§ Input data
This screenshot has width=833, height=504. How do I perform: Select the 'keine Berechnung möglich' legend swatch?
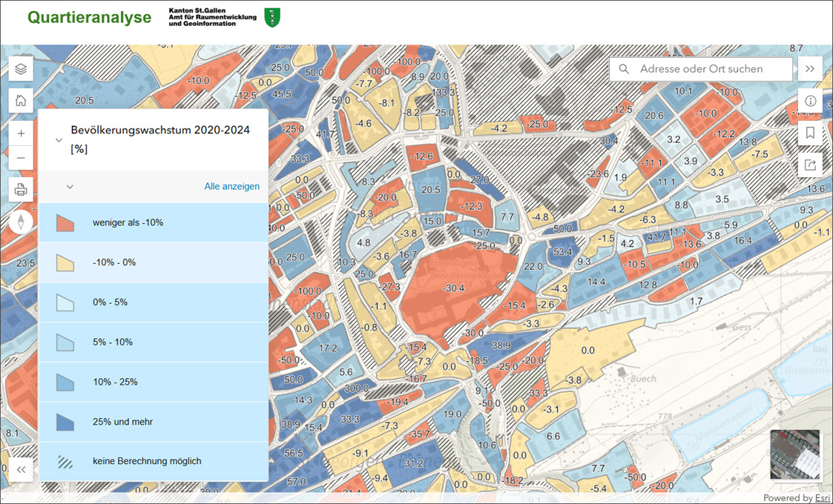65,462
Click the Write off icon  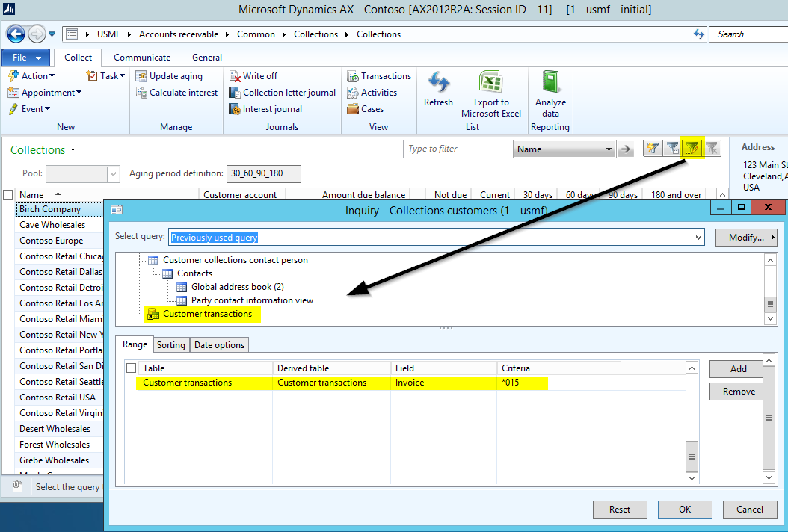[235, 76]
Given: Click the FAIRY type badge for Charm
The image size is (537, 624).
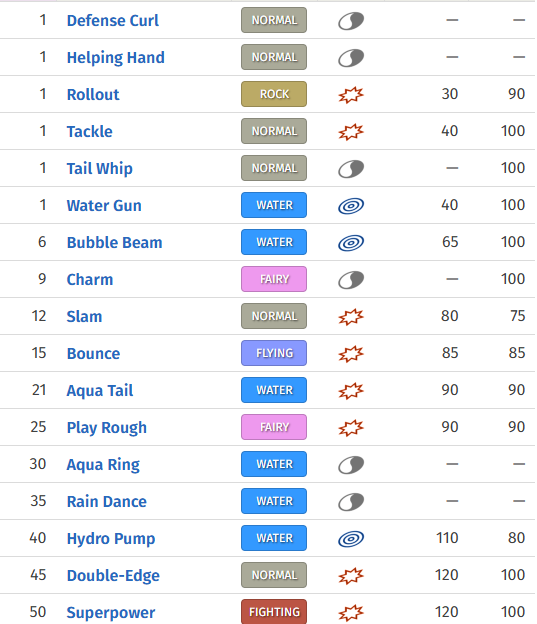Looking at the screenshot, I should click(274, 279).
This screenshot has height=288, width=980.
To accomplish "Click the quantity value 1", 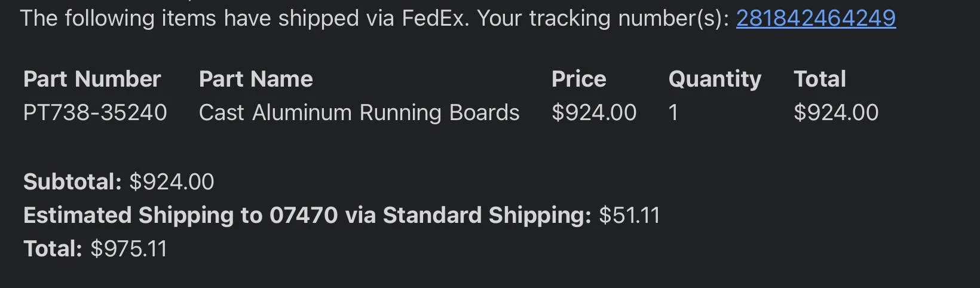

§ Assignment
Pictures are skipped here. Print exactly, and only, the lines from the one holding "Given: Click the FAIRY type badge for Charm" through the final line of the material above, both ends included.

§ Exercise answer
Given: Click the FAIRY type badge for Charm
The image size is (537, 624).
Looking at the screenshot, I should click(274, 279).
This screenshot has height=288, width=980.
To accomplish "Click the quantity value 1", 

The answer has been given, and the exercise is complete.